— begin Stored data —
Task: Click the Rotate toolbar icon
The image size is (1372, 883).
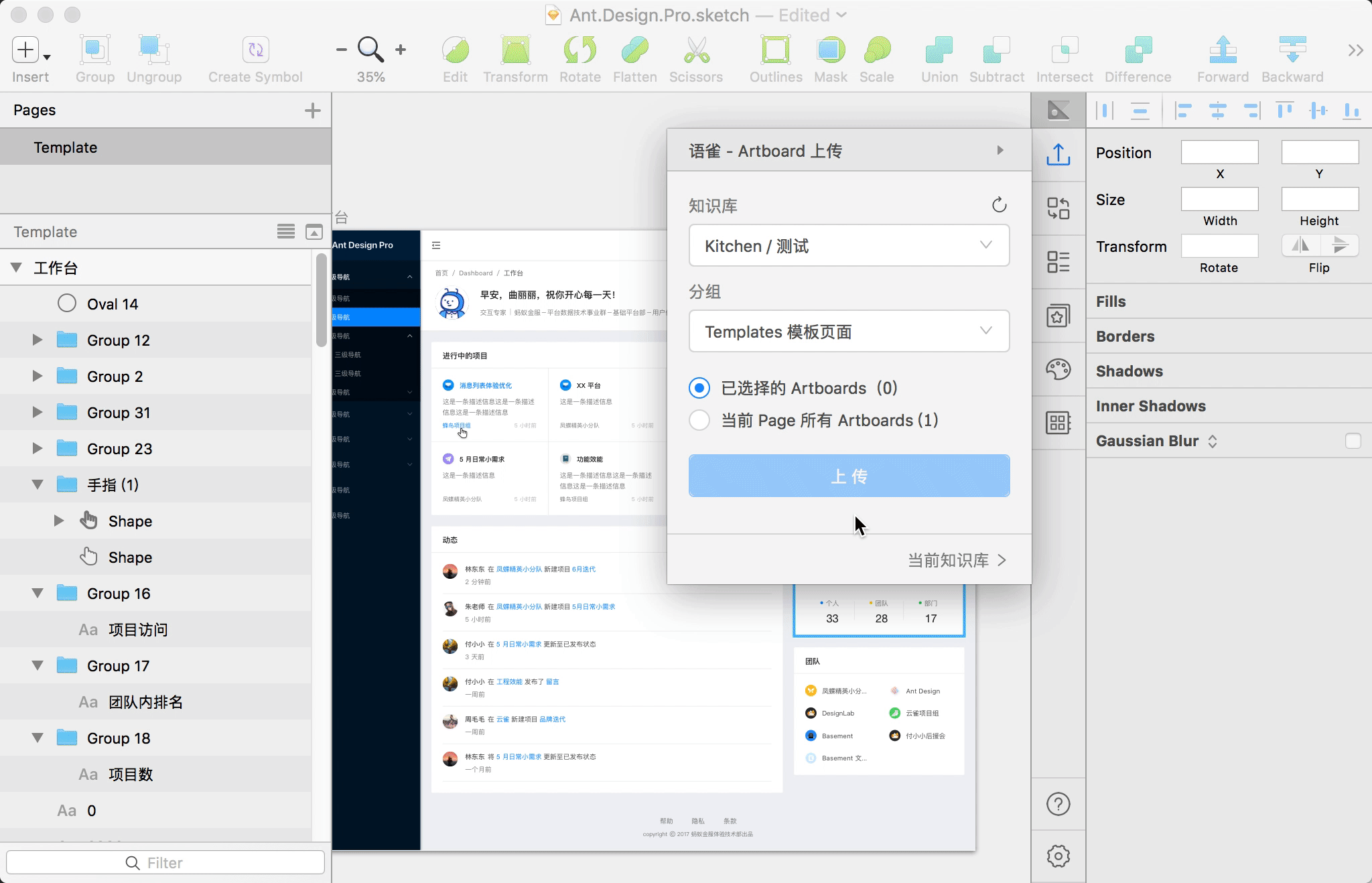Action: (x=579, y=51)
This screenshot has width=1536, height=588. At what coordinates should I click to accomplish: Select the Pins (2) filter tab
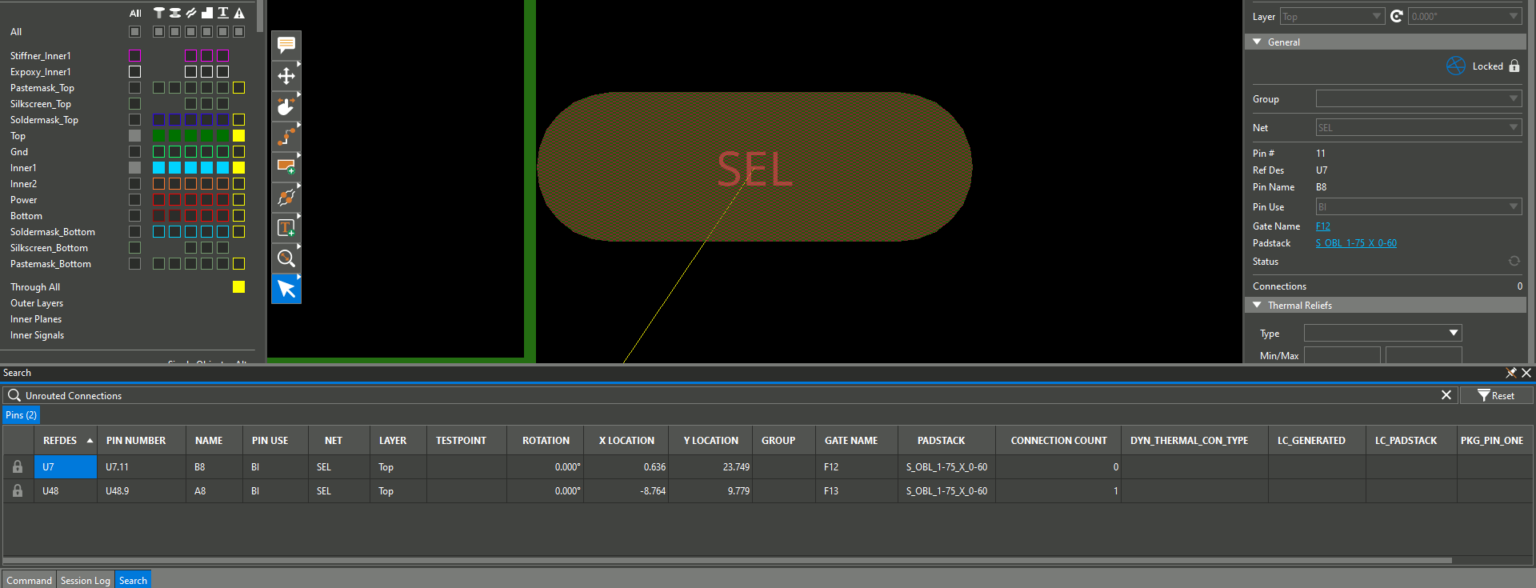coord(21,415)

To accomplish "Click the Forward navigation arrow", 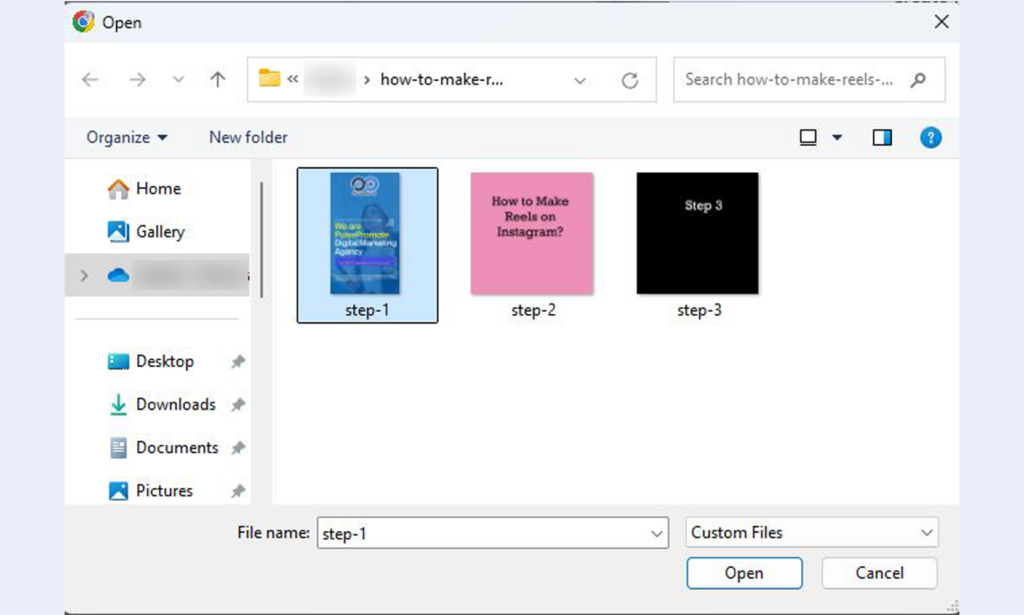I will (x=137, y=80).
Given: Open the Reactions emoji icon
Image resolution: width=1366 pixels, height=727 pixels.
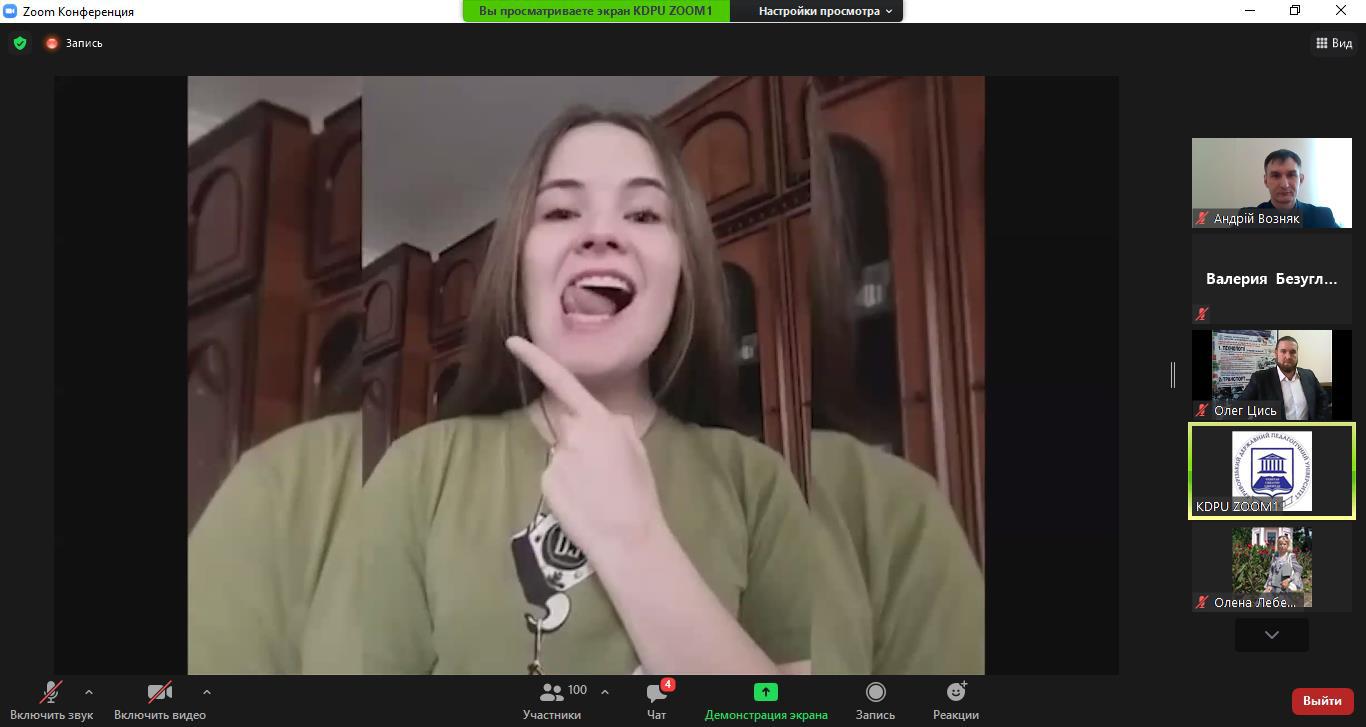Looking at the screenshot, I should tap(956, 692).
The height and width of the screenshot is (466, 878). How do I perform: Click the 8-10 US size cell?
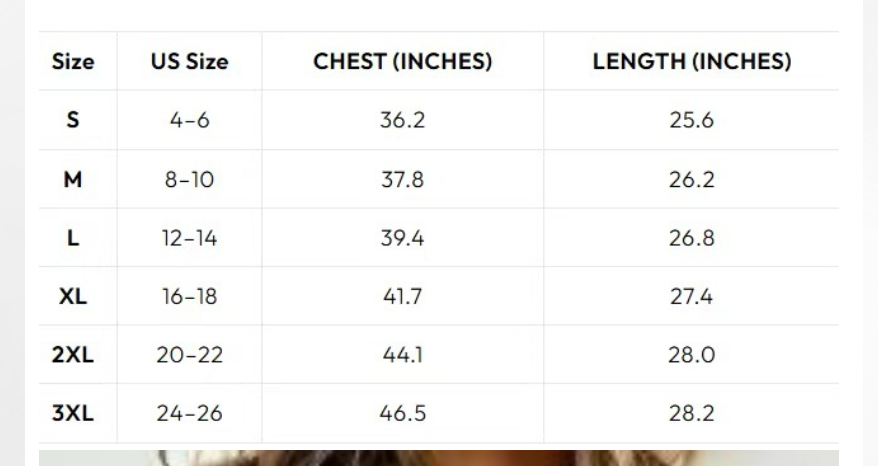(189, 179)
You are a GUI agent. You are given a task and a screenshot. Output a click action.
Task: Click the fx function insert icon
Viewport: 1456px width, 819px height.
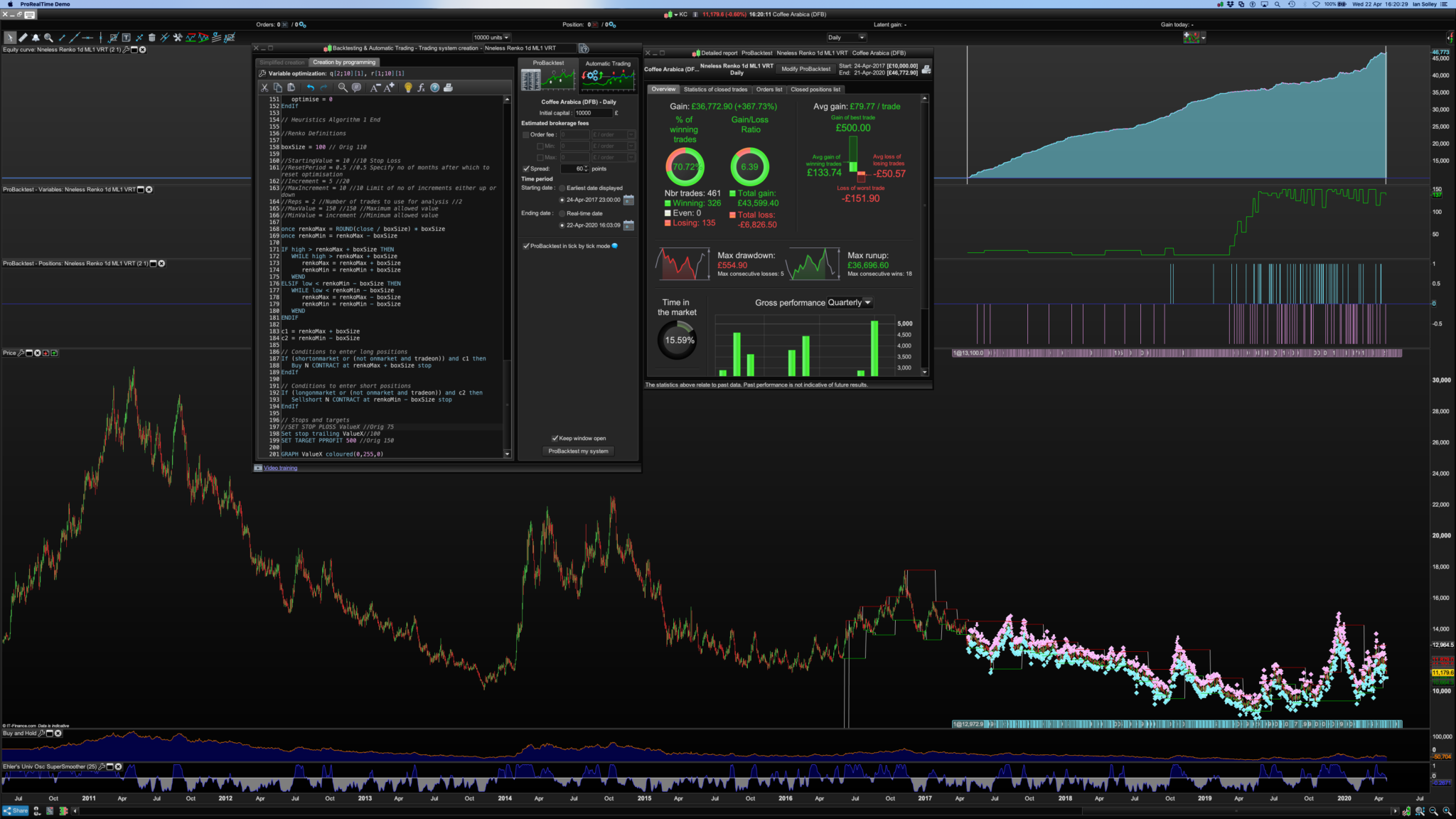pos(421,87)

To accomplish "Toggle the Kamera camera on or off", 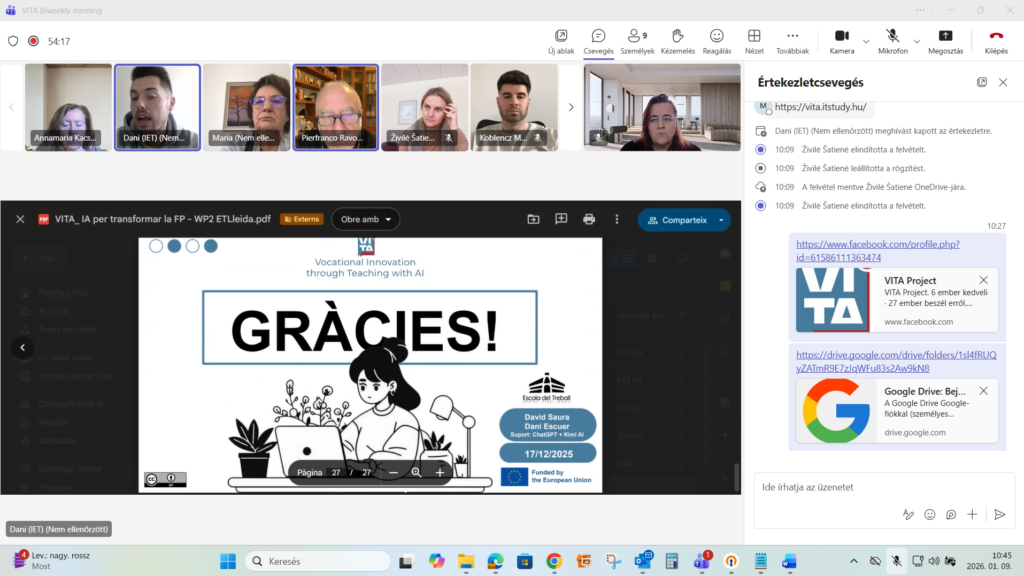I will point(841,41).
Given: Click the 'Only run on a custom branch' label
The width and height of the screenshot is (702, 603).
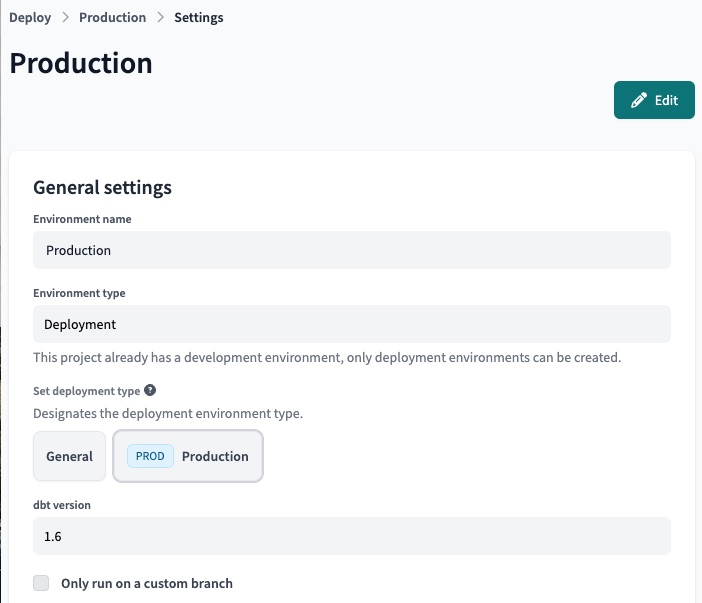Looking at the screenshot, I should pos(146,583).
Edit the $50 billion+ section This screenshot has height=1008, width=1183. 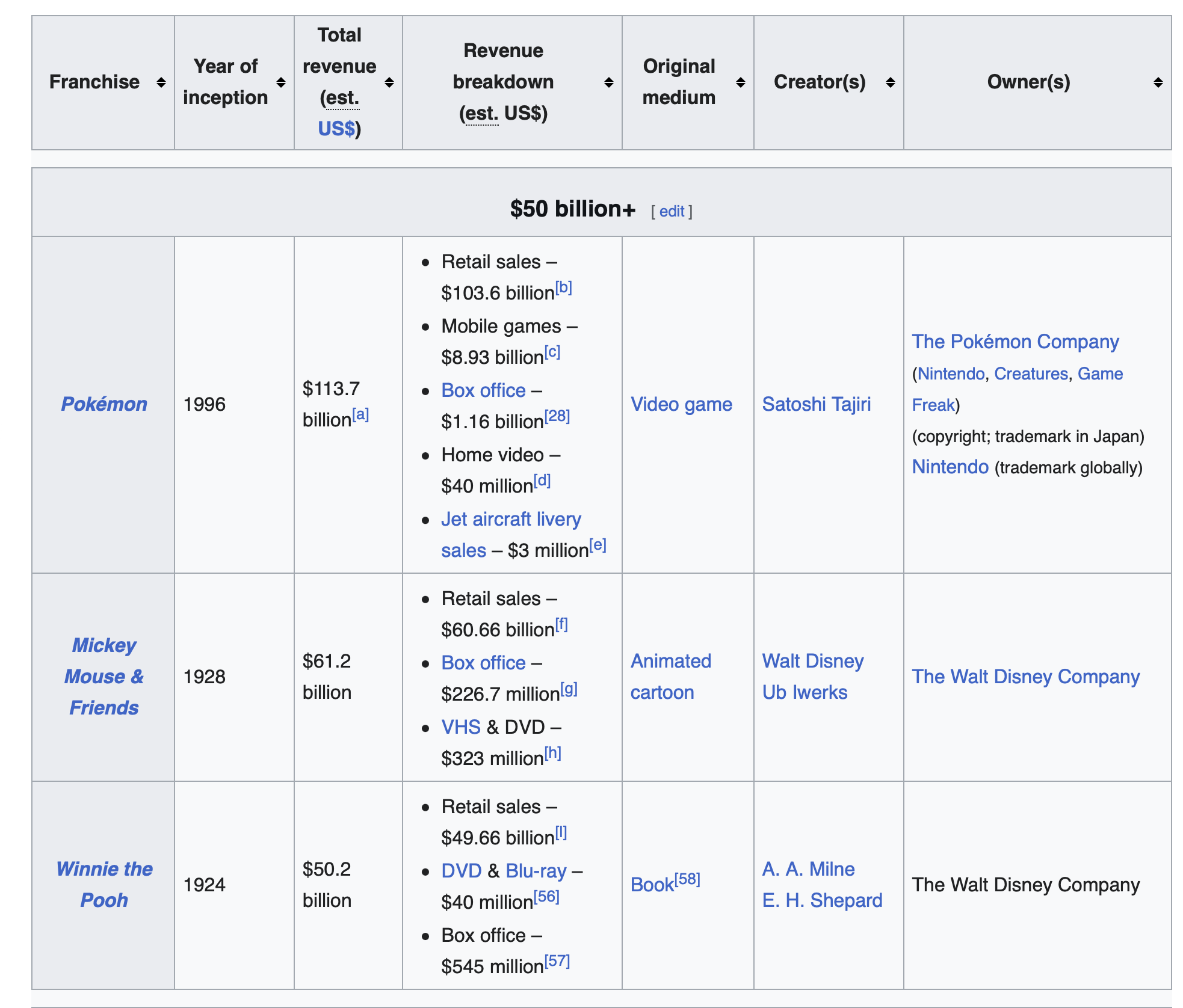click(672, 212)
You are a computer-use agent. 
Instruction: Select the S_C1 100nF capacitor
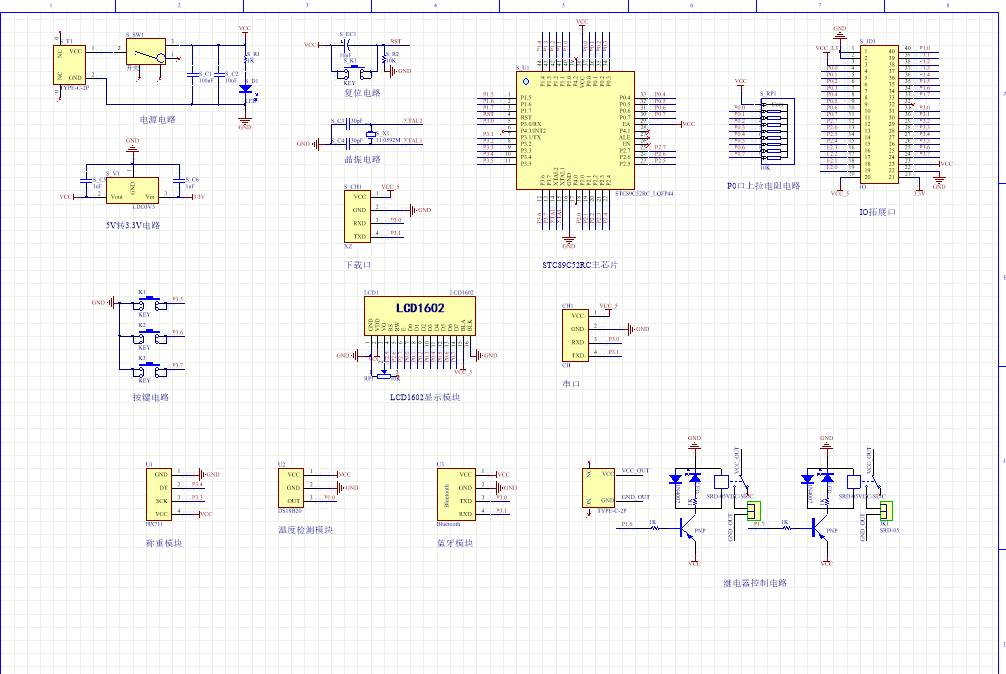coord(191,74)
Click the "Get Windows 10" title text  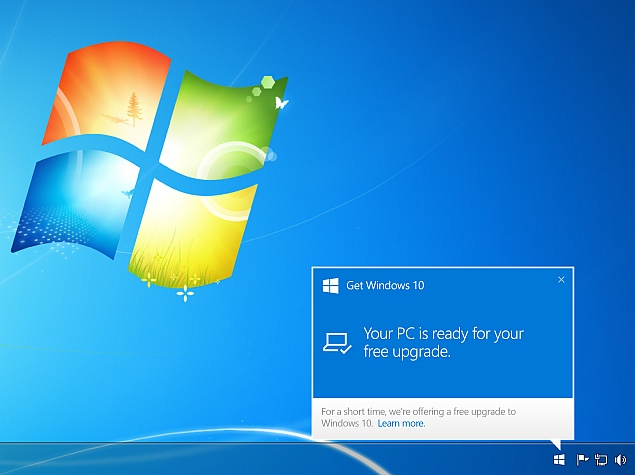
— end Stored data —
* **Your goal**
How many lines in the material above contain the string "agent"? Case counts. Reply with the number only.

* **Full solution**
2